Bypass surgery may be performed as a palliative treatment for patients who have difficulty in oral intake because of esophageal stenosis due to esophageal carcinoma or changes after treatment for esophageal carcinoma. However, the indications for bypass surgery have become limited because of the spread of esophageal stenting.
In this method, the thoracic esophagus is detached and removed via the cervical and abdominal approaches without thoracotomy. This technique was first reported by Turner in 1933. Akiyama et al. introduced this method in Japan in 1971, and it has since come to be used widely in clinical practice in this country. This technique has been employed for resection and reconstruction in patients with cervical esophageal carcinoma, patients with thoracic or abdominal esophageal carcinoma who are not suitable candidates for thoracotomy because of severe pleural adhesions or poor pulmonary function, patients of advanced age, and patients with mucosal carcinoma not requiring lymph node dissection. Although this technique allows dissection of the abdominal to lower mediastinal lymph nodes to some extent, upper to middle mediastinal dissection is difficult.
Currently, the use of transhiatal esophagectomy has become rare because of the spread of chemoradiotherapy and endoscopic submucosal dissection.
Treatments for unresectable cases
Advanced esophageal carcinomas that are unresectable because of infiltration into other organs or distant metastasis are initially treated by radiotherapy, chemotherapy, or chemoradiotherapy. However, patients with esophageal stenosis or trachea–esophageal fistula not responding to these treatments suffer from difficulty in oral intake, resulting in a marked decrease in QOL. Bypass surgery is a palliative treatment used to achieve oral feeding in these cases of malignant esophageal stenosis or obstruction. Currently, indications for bypass surgery have become rare because of the spread of covered esophageal stent placement.
In bypass surgery, the thoracic esophagus is excluded from the continuity of the digestive tract and a new route of oral intake is made. The route of bypass is antethoracic or retrosternal. Because most patients have advanced carcinoma and a poor nutritional status, anastomotic leakage occurs frequently, necessitating caution. In recent years, this procedure has been also employed as a palliative operation in patients in whom major lesions are judged to be unresectable during salvage surgery following definitive chemoradiotherapy.
Perioperative management and clinical path
It was previously considered that introduction of the clinical path method would be difficult for perioperative management of esophageal carcinoma, because of the pathological features of this carcinoma and the diversity of surgical techniques available. In recent years, however, a clinical path for resection and reconstruction of the esophagus has been proposed by various institutions and has been applied in clinical practice.
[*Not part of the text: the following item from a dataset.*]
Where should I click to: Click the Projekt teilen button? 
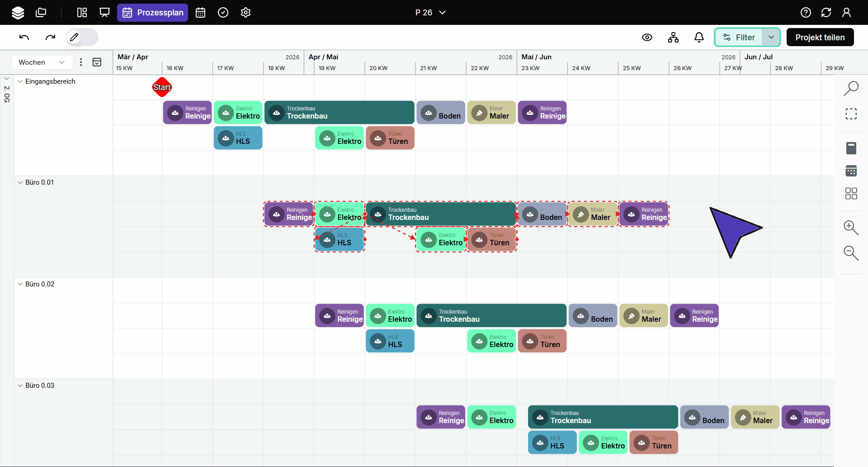pyautogui.click(x=820, y=38)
However, there has been only limited data from large-scale clinical studies evaluating the usefulness of a clinical path for perioperative management.
In recent years, an increasing number of institutions have included nutritional support teams (NST) for perioperative nutritional management of patients with esophageal carcinoma, facilitating early implementation of enteral nutrition. As an element of perioperative management, steroid administration is useful and recommended in postoperative management. Abstinence from smoking, respiratory physical therapy, and preoperative oral care are generally considered to be important for the prevention of postoperative complications.
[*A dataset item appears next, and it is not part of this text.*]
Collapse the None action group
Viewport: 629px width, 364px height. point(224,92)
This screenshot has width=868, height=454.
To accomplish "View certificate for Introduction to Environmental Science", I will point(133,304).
Introduction of a clinical path in perioperative management of esophageal carcinoma
Clinical path is a treatment plan prepared to facilitate provision of safe team-approached medical care involving health-care professionals from multiple medical fields, including doctors, nurses, pharmacists, nutritionists, and physical therapists, with the aim of improving the quality of care through standardization of health care. In the USA, along with the introduction of the diagnosis-related group/prospective payment system (DRG/PPS) in 1983, the fixed charge system, replacing the fee-for-service system, came to be employed for inpatient hospital care and a clinical path was introduced mainly for the purpose of reducing the length of stay in the hospital of patients and to reduce health-care costs. In Japan, around the time of the introduction of the diagnosis procedure combination (DPC) system, clinical paths were introduced for the treatment of various diseases in the 1990s. The use of clinical paths has recently come to be considered to be important not only for improvement of the quality of health care and medical education to provide safe team health care, but also for enhancement of patient-centered health care, including promotion of obtainment of informed consent.
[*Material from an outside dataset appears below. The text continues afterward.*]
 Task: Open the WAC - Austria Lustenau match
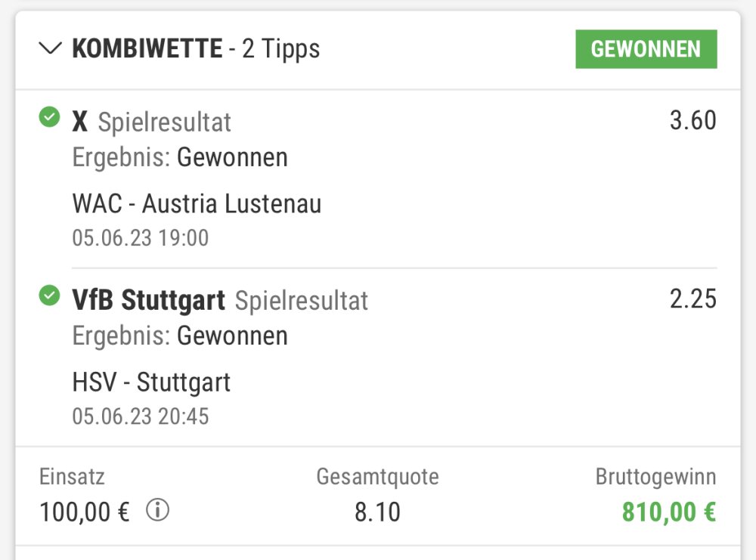coord(197,203)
In patients with esophageal carcinoma, the general condition is greatly affected by the disease state and surgery. Perioperative management techniques in these patients, including the treatment of concomitant diseases, are diverse, with large differences among institutions. Therefore, preparation of a simple clinical path has been considered to be difficult, as reflected by the scarcity of reports documenting the clinical usefulness of a clinical path. The various clinical paths for esophageal carcinoma reported to date are those developed by institutions to achieve safe perioperative management of patients undergoing resection and reconstruction of the esophagus. It is currently difficult to find evidence comparing the usefulness of clinical paths.
Clinical paths for diagnosis and treatment involving EMR and ESD, endoscopic treatment procedures for early esophageal carcinoma have already been developed and are in clinical use in many institutions. Clinical paths have also been introduced for thoracoscopy- or laparoscopy-assisted esophagectomy with reconstruction, which are used in high-volume centers treating a large number of patients.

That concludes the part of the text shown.